> YOUR OBJECTIVE:
Beginning with the line that holds "You are a GUI" and ending with the last line of the entries below, copy every line exactly and nothing else, with the pictures left out.

> SUPPLIED DATA:
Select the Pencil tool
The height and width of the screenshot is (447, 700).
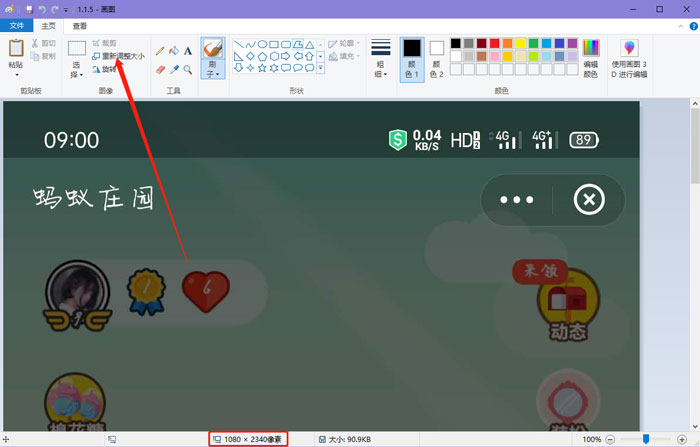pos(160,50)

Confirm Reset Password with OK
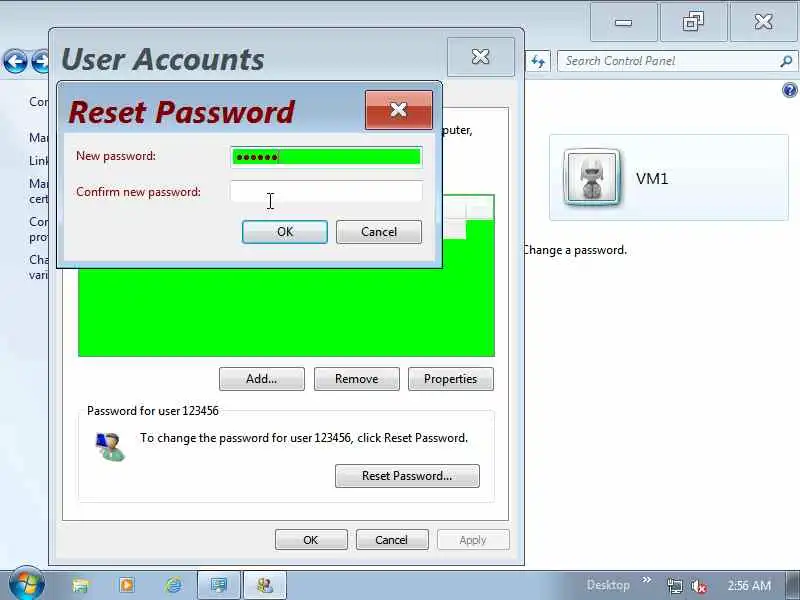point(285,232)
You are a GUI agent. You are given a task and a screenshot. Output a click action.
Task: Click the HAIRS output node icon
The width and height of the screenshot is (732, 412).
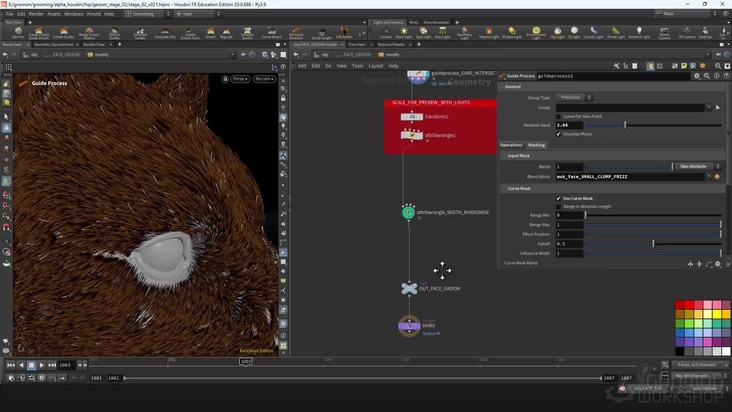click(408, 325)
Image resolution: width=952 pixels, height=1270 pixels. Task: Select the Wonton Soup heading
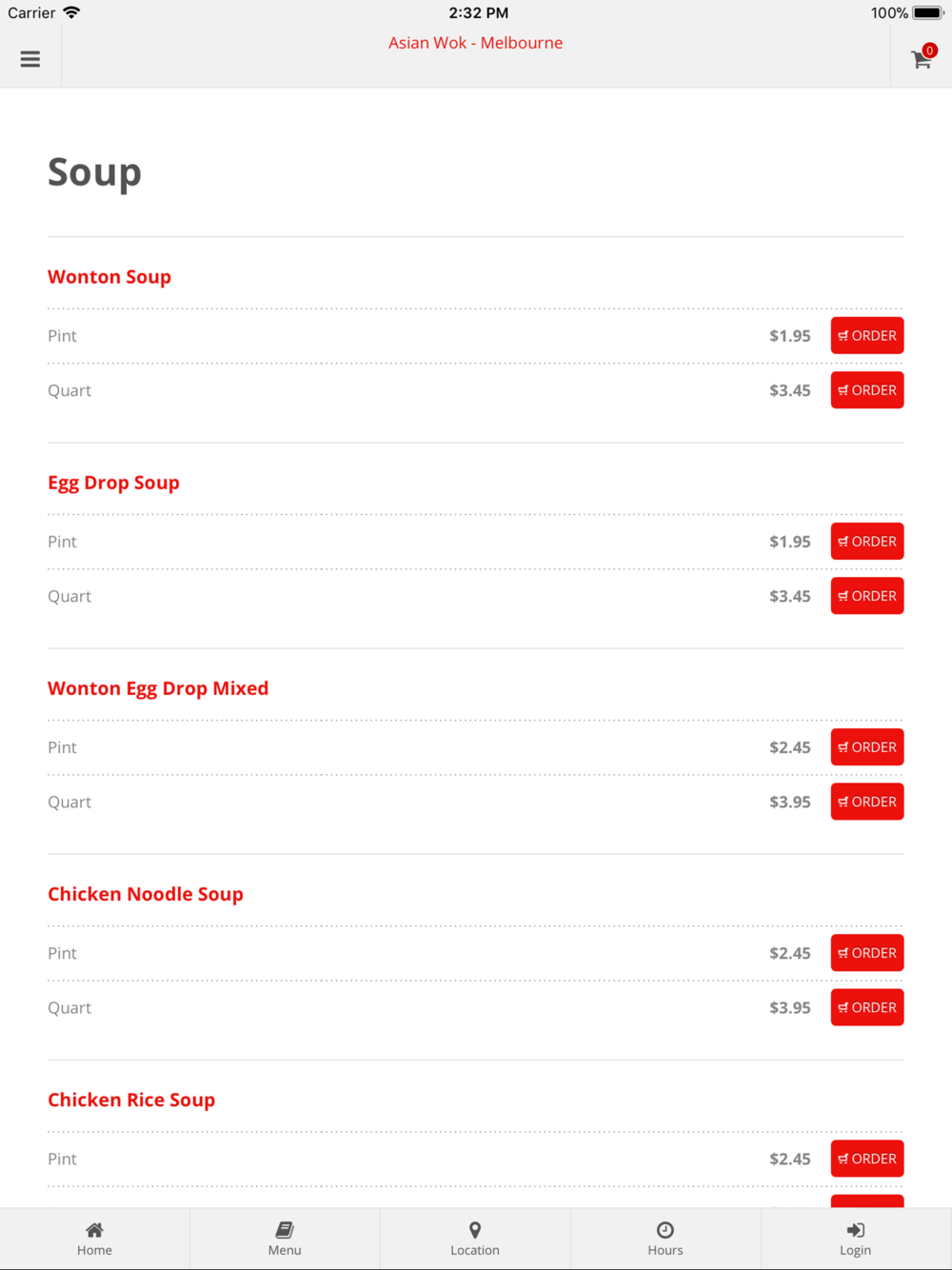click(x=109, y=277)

> RESULT FOR THIS EXERCISE:
You are a GUI agent. You are given a task and a screenshot. Output a click action.
Task: Click the HAIRS output node icon
The width and height of the screenshot is (732, 412).
click(408, 325)
Image resolution: width=952 pixels, height=1270 pixels. Task: Select the Wonton Soup heading
click(x=109, y=277)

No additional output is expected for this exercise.